As we discover, Alexis shot the pharmacist when the pharmacist pulled a gun on John. Regardless of why she was there and why she did what she did, the pharmacist is dead and she pulled the trigger. It’s her mess, her crime. But she’s pregnant, and that little bit of news turns the grayness into black and white. John confesses. They were wrong. Will was wrong. Cary was right. Everyone — John, Alexis, Murphy, Lockhart Gardner, the dead pharmacist, and the unborn child — loses.
Back at the office, Diane is getting off the phone with Murphy. He’s taking his business elsewhere. “So he’s going with you?” Will calmly asks. Et tu, Brute?

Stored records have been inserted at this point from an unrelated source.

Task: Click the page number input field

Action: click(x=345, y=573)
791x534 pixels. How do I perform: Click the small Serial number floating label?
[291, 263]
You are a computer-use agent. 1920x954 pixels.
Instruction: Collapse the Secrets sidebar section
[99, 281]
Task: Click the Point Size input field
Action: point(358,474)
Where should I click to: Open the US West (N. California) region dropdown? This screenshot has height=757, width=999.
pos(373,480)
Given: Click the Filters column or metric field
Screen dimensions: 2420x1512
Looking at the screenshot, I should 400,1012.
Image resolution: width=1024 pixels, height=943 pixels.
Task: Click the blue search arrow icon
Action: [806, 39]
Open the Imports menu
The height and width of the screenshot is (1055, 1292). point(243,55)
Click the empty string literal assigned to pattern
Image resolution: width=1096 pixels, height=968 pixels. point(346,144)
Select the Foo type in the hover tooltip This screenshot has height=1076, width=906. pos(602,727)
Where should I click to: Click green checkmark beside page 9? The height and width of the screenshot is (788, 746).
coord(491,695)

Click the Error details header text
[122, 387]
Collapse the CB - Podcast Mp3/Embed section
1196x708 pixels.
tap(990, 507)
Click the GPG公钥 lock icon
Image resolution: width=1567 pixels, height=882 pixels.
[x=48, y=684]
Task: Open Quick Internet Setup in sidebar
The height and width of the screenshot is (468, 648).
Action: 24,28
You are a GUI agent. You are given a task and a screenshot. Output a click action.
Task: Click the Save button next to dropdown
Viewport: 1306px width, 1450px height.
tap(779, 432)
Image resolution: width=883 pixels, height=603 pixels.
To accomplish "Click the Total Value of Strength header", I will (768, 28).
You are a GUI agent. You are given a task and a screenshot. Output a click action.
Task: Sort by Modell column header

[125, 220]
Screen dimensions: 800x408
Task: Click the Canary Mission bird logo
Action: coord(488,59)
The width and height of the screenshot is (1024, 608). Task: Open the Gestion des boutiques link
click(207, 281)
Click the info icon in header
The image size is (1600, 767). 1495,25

All season, we’ve seen Diane’s paranoia grow. She’s had Will and Blake investigated and she knows they have a past. She’s become convinced that Will and Derrick Bond are trying to oust her. And she’s been making her moves to take charge of her exit from the firm before it’s thrust upon her.
Earlier in the episode, we’d seen Diane scoping out office spaces with Julian. Later she’d approached Alicia about coming with them. She couched the proposal in her great respect for Alicia as a lawyer, but really it’s because she wants Eli Gold’s business and Eli goes where the Florricks go. However much preparation she’d done, though, it seems clear that Diane was not prepared for Will to find out as soon as he did, or for him to act with such vitriol. Had Will been planning to oust Diane, he might have been able to step back and admire the shrewdness of her exit plan. Instead, he’s threatening to place guards in front of her door in the morning and gather the equity partners at first light to vote her out. Diane’s means of self-preservation have turned her into the architect of her own demise.
Perhaps even more devastating, though, is Alicia’s failure to go to Will upon being approached by Diane. Will now knows that Alicia knew about the coup and didn’t tell him. And Diane was only too ready to believe that Alicia had been the one to rat her out. Even if Diane is able to cobble together a firm in the aftermath of these unexpected events, is it somewhere Alicia would want to go? The only thing that seems clear is that she no longer has a place with Will, at his firm, as his friend, or as a woman he once thought he loved.